Casida del pianto – Federico García Lorca

 

II.

Ho chiuso il mio balcone
perché non voglio udire il pianto,
ma dietro i muri grigi
non si sente altro che il pianto.

Ci sono pochissimi angeli che cantino,
ci sono pochissimi cani che latrino,
mille violini sono sulla palma della mia mano.
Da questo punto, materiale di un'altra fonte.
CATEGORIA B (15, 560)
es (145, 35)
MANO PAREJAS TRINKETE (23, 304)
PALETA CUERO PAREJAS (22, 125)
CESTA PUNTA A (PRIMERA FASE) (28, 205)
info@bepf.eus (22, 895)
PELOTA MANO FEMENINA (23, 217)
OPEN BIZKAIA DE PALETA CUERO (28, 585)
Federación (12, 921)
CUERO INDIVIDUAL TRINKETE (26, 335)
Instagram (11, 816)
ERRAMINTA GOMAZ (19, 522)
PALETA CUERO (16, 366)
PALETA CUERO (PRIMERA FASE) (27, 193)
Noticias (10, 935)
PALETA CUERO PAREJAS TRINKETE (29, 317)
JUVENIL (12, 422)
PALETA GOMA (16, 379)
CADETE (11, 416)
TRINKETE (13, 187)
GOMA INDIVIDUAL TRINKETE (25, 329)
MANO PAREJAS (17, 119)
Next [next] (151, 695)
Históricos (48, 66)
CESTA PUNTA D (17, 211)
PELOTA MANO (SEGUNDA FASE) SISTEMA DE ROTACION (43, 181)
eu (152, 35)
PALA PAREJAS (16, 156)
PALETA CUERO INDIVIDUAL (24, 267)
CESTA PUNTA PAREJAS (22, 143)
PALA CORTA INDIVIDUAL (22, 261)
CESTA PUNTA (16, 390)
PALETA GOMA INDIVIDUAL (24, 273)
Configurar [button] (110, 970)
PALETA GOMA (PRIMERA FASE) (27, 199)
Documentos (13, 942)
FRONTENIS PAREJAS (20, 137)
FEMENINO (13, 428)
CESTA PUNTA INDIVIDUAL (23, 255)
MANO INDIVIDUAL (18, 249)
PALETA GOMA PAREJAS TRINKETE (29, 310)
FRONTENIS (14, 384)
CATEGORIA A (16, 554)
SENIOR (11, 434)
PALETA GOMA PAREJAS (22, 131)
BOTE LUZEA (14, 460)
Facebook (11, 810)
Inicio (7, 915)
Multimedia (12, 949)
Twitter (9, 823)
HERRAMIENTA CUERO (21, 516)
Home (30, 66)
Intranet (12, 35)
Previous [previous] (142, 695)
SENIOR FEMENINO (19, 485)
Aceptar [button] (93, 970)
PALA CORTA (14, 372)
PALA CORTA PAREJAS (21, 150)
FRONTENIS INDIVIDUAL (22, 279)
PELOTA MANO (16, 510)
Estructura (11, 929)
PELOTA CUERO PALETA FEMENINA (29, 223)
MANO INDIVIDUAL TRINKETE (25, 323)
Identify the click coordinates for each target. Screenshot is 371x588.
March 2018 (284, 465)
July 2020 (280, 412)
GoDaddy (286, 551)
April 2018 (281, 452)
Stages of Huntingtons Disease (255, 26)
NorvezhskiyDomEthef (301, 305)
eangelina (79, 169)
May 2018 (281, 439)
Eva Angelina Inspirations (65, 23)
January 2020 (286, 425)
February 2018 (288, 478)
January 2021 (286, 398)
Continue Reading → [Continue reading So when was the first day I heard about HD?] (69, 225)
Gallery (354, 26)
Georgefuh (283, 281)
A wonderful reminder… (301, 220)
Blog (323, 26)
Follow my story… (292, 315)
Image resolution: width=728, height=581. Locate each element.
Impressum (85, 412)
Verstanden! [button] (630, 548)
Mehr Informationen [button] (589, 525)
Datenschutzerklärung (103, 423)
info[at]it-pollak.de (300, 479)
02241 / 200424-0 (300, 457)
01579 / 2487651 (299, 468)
Ma il pianto è un immenso cane,
il pianto è un immenso angelo,
il pianto è un immenso violino,
le lacrime imbavagliano il vento
e non si sente altro che il pianto.

Federico García Lorca

(Traduzione di Claudio Rendina)

da “Divano del Tamarit”, 1927/1934, in “Federico García Lorca, Tutte le poesie”, Newton, Roma, 1993

∗∗∗

II. Casida del llanto

He cerrado mi balcón
porque no quiero oír el llanto,
pero por detrás de los grises muros
no se oye otra cosa que el llanto.

Hay muy pocos ángeles que canten,
hay muy pocos perros que ladren,
mil violines caben en la palma de mi mano.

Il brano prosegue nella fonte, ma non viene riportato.